15 Apr 2013: The Myriad case on “human gene patents” was argued at the Supreme Court this morning and it’s a big day for Intellectual Property. Here are 3 things you should know:

1. It’s not really about human genes. It is often pitched that way to get people’s attention, and it is certainly an attention-getter. It involves breast cancer (the genes at issue, called BRCA1 and BRCA2, predispose one to get breast cancer — hence their names). It also involves health care costs (Myriad’s patent allows them to charge a mint to test for these genes — over $3000…which they point out is covered by insurance…but remind me again who pays for insurance?)

But the legal arguments have to do with gene patents in general. There isn’t much that’s special about human genes; we share 98% of them with chimps. Here is what is special about human genes: a genetically engineered human cannot be patented because of the 13th Amendment, although you can patent any other kind of genetically engineered organism.

But the human-ness of the genes in the case may be significant in the end because federal courts have had a consistent aversion to human gene patents (although without addressing why human genes should be different).

Listen to this. Trying to figure out how to devise policy that balances economic incentives with concepts of invention and property rights. The problem is, that isn’t his job. That’s what happens when you have a case that turns on a non-existent legal principle.

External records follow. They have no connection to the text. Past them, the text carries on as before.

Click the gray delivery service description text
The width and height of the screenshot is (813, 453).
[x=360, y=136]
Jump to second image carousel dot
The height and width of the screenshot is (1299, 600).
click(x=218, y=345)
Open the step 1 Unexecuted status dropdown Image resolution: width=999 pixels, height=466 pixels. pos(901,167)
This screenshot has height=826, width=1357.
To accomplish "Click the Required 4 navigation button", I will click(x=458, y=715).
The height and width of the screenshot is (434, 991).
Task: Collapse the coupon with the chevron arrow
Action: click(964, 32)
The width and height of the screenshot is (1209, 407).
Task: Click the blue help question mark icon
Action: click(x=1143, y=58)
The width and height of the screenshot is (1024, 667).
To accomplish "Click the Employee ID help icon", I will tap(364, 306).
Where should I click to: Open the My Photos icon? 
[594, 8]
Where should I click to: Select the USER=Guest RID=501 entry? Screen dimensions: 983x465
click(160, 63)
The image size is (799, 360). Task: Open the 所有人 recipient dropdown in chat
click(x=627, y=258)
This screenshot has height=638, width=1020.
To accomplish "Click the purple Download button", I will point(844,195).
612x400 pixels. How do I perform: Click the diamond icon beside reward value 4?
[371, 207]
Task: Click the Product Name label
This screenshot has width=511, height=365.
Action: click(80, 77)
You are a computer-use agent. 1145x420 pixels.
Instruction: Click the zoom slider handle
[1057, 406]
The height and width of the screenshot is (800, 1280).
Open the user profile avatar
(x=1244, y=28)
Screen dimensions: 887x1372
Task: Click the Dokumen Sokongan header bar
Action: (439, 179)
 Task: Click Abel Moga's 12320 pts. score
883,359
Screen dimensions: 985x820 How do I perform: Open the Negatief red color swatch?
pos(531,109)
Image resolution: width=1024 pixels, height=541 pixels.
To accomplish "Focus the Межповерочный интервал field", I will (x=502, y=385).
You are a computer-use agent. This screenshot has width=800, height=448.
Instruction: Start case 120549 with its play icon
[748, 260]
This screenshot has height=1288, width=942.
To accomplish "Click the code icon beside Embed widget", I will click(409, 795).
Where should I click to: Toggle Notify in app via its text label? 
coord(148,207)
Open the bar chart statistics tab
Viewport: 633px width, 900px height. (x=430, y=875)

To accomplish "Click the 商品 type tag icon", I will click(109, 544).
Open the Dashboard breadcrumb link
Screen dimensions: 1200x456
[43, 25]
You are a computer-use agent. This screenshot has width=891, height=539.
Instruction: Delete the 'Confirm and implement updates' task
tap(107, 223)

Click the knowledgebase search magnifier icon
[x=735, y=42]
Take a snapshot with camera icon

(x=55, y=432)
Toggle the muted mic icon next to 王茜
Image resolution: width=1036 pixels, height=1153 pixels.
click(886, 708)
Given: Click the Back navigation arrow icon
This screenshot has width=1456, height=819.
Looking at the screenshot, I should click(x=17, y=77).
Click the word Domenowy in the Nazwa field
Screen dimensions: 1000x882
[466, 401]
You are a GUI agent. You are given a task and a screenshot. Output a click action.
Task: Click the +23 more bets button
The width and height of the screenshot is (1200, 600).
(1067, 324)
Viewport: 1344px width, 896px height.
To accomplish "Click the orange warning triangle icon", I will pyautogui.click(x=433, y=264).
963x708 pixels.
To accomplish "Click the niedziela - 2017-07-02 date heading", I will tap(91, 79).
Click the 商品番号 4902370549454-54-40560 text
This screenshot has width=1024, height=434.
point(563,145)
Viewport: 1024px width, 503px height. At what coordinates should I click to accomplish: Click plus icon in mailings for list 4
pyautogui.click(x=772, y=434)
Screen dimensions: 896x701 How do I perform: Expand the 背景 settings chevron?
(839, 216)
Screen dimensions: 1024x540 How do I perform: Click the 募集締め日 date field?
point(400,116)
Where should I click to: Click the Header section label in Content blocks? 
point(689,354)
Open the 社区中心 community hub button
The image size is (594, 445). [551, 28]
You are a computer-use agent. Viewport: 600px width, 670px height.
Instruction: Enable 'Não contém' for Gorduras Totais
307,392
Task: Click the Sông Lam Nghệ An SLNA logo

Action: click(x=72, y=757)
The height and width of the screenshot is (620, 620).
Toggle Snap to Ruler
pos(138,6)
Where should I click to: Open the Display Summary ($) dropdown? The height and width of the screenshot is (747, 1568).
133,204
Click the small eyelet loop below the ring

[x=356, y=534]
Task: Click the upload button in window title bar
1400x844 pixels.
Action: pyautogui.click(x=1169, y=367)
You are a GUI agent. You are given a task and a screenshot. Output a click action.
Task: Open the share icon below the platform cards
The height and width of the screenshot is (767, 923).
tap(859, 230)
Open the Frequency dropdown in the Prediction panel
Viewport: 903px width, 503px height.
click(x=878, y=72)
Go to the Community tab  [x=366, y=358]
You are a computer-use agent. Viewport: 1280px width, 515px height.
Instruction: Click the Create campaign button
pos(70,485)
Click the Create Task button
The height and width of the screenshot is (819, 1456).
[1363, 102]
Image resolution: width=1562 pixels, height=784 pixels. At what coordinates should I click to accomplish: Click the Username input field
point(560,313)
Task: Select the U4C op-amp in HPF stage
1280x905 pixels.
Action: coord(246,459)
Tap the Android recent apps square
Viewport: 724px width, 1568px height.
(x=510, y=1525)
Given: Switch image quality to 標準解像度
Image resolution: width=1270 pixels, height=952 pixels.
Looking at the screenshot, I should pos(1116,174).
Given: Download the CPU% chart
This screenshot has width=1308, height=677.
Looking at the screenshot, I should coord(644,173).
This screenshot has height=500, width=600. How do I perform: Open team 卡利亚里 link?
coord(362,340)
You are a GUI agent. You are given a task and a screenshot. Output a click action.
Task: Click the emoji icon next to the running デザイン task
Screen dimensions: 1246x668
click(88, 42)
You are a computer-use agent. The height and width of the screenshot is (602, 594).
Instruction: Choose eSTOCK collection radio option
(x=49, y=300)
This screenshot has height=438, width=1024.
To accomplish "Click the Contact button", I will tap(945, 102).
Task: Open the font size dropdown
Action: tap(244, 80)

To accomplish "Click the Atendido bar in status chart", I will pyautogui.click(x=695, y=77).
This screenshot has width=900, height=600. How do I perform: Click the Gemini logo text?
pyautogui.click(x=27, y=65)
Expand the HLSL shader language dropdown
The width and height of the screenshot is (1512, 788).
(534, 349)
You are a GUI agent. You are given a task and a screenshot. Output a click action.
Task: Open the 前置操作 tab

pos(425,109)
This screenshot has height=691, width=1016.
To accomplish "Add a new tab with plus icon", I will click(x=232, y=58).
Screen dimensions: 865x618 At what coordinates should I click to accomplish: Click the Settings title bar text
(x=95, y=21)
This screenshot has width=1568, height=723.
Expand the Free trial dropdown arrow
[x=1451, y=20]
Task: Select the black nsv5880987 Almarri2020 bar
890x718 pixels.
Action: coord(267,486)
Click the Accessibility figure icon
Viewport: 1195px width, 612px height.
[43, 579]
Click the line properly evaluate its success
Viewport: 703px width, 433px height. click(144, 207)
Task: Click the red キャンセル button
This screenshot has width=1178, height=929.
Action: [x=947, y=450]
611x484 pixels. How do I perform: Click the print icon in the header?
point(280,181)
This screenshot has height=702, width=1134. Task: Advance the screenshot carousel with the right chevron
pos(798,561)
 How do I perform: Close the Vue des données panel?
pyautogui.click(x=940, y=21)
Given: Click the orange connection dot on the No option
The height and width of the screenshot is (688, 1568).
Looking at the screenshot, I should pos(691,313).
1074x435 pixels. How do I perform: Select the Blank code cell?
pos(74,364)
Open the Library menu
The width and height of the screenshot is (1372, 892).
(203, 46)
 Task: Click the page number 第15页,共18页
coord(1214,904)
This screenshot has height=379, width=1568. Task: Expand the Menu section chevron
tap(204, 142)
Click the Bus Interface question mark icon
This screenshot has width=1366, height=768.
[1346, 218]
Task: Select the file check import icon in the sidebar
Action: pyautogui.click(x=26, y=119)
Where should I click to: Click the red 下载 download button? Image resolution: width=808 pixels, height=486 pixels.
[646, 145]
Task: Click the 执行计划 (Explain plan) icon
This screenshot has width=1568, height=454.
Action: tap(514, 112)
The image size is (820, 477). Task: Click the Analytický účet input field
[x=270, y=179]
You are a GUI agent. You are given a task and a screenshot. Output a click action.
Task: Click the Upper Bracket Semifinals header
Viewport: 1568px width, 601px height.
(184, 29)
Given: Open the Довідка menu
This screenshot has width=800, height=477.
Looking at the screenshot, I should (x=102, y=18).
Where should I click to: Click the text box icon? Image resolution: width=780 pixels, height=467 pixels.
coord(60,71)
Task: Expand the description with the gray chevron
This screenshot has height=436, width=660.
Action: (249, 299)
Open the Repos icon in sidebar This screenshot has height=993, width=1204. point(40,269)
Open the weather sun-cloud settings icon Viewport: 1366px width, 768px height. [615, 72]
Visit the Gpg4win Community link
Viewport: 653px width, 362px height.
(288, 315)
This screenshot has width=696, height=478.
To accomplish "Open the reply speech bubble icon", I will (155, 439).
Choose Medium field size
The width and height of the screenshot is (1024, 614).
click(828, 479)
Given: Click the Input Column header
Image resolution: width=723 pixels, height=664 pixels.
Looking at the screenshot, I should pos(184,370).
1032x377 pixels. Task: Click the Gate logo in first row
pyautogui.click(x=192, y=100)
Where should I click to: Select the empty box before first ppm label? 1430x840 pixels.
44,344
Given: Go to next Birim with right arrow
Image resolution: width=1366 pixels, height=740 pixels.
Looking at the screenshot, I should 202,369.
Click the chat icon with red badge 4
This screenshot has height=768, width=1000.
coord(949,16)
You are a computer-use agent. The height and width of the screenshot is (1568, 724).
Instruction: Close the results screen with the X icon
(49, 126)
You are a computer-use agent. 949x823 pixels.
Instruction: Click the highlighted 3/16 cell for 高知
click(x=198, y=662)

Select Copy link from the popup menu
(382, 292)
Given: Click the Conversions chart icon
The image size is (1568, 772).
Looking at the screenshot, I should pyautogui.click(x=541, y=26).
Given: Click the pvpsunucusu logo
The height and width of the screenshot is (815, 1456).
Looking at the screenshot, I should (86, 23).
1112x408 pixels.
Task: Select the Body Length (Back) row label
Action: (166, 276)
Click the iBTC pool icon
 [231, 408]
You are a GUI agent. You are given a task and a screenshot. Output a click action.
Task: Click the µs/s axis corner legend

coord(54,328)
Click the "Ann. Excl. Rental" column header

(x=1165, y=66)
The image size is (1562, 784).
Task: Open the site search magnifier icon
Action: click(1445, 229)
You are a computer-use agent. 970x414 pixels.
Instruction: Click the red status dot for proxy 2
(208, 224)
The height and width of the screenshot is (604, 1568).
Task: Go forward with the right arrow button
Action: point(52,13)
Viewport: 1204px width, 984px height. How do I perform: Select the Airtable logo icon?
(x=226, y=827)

2. The argument that funding for genetic research will dry up without DNA patents is deceptive and overstated. The vast majority of new genetic inventions — including medical and agricultural — are based on publicly funded research. Yes, private companies do research too, sometimes spending a lot, plus they put out some long green for “regulatory science” (safety/efficacy studies). But more often than not they are capitalizing on basic research done by academics and paid for by the government.

In this “human gene” case, a private corporation was spun off from an academic lab doing basic research supported by the government. Specifically, Myriad Genetics was spun off from the Univ. of Utah in 1991 after receiving $5 million from the National Inst. of Health. Their work, in turn, was based on a lot of other public-funded academic work, most notably pioneering research on the BRCA genes by Mary-Claire King at the Univ. of Washington with funding from the National Cancer Inst.

3. The fate of gene patents rests on one of the biggest unanswered questions in law. Products of nature are not patentable; inventions are. What is dividing line? A tree isn’t patentable but a baseball bat carved out of it is^*; but why? What is the rubicon you have to cross to turn a product of nature into an invention? What is the deciding criterion?

The more you look at the history of court cases confronting this question, the more different answers you find. I pointed out in an earlier blog that courts have for many years just plunged ahead and made decisions in patent cases without a clear legal basis for telling nature from invention. They go with their gut.

In fact, the last time the Supreme Court saw the Myriad case is a case in point. This case was appealed to them back in 2010. They sat on it a while and then sent it back to lower court and told them to consult another case in which they gave an example of one “invention” that was still a product of nature and one “invention” that crossed the line. But they still never clarified what the dividing line was.

So we end up with a profoundly important case hinging on an unstated legal principle:

• Myriad (joined by the biotech industry and the court of appeals) says their gene patent is valid because in the process of using the gene in a test they changed it from a product of nature into an invention. And they did change it too — chemically.
• Another company called Molecular Pathology (joined by the ACLU, the US Dept. of Justice, and the District Court) says the gene patent is invalid because the only value of DNA is to encode information, and it still encodes exactly the same information after the chemical change. In fact, if it didn’t encode the same information, it would be worthless.